--- OBIETTIVO DEL COMPITO ---
Riprendi il brano su Joker subito dopo la sua ultima frase e portalo avanti.

--- ESTRATTO ---
*****

Joker è un personaggio letterario a tutto tondo, espressione della flânerie convulsiva che trapassa, dall’estetica anni Ottanta, nella nostra allucinata società di massa attraverso uno shock epifanico: la detonazione di un’arma da fuoco. Solo dopo aver accidentalmente sparato, nel grigiore indistinto della sua abitazione, Arthur Fleck può dare inizio alla catabasi che lo porterà a diventare un efferato criminale: il Joker, non uno dei tanti reietti votati al crimine nella città del peccato. Prima era solo un anonimo uomo della folla, dopo, rovescia lentamente la sua tragedia in (stand up) comedy, brillantemente chiusa con l’omicidio del “re per una notte”: vendetta è fatta.

*****

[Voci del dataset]
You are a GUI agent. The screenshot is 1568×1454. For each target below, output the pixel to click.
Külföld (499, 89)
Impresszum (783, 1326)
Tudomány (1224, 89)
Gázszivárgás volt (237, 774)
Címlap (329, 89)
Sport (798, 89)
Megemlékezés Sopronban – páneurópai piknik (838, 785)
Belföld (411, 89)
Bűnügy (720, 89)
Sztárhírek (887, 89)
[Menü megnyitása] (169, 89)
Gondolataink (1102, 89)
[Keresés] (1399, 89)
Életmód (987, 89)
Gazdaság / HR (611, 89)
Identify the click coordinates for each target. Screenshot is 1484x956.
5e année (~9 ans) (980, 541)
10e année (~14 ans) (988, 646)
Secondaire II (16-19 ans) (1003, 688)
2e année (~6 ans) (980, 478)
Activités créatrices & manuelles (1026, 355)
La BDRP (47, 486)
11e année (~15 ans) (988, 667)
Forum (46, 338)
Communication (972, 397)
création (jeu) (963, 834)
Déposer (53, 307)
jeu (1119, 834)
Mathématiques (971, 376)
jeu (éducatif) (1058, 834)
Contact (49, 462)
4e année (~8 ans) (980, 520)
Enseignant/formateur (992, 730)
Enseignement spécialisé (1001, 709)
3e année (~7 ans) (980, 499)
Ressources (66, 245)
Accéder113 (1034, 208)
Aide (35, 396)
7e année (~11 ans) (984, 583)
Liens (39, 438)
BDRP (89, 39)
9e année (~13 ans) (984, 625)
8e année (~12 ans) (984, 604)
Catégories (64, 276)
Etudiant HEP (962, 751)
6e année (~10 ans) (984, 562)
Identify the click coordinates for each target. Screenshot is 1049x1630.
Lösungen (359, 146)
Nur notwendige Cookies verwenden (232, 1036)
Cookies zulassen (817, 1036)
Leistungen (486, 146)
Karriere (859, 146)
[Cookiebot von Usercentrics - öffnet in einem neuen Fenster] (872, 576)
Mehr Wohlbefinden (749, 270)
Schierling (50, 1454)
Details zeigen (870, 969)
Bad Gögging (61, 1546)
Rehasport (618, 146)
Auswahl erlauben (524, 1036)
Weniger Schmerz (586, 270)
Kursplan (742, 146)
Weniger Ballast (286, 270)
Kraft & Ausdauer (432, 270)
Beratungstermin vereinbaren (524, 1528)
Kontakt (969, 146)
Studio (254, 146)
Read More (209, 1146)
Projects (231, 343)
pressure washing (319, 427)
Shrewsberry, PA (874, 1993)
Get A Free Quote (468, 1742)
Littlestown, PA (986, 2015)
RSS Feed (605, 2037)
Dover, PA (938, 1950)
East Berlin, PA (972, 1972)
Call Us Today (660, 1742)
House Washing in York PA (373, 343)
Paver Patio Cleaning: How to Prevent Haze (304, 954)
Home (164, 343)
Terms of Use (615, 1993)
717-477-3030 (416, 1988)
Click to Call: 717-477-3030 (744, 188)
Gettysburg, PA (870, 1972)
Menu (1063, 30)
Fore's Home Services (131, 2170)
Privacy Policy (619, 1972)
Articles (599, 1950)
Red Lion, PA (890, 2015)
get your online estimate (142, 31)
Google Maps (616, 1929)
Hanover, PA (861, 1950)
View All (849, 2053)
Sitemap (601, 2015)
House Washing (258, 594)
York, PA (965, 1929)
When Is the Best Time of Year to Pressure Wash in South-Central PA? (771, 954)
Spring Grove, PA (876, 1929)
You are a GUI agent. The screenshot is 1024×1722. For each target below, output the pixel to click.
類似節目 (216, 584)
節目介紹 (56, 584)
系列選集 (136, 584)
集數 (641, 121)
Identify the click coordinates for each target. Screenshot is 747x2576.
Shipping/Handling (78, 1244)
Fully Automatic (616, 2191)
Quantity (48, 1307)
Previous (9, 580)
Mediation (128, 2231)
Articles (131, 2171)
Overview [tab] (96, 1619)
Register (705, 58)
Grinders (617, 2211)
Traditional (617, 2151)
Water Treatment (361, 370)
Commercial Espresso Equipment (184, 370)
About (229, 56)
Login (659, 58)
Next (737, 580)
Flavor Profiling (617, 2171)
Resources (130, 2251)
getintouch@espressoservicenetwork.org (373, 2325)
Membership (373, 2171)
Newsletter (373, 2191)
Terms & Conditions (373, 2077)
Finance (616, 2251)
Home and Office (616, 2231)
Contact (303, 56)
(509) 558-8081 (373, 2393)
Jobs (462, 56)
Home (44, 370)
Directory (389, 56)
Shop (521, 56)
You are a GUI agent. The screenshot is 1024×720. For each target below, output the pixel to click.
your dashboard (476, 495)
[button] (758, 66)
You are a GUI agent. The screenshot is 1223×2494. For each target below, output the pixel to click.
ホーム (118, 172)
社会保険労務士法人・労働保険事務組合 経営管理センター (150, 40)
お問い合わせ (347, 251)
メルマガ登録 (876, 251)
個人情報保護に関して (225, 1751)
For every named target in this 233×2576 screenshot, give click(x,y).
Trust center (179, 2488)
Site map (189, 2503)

*****

--- RISPOSTA AL COMPITO ---
Se la facilità con cui il “disarticolato” personaggio della Dc trova e maneggia l’oggetto di morte ci rimanda sin da subito al parallelismo Trump/Wayne, più sottile e graduale è la sua metamorfosi nell’uomo che incarna la feroce hybris contro la società dell’emarginazione. Dopo aver conquistato il palco e la scena, riesce a esistere, per se stesso, per gli altri, per manomettere la normalità alto-borghese e non ha più bisogno dei suggestivi biglietti per spiegare a chi entra in contatto con lui la propria condizione di buffone patologico. Del resto, il comico, soprattutto quello letale, è tragedia nel tempo e, come Rabelais per i suoi contemporanei fu un “joker” grossolano, anche il saltimbanco di Phillips diventa un prodotto della società in cui vive, degradandosi fino alla più totale delle aberrazioni.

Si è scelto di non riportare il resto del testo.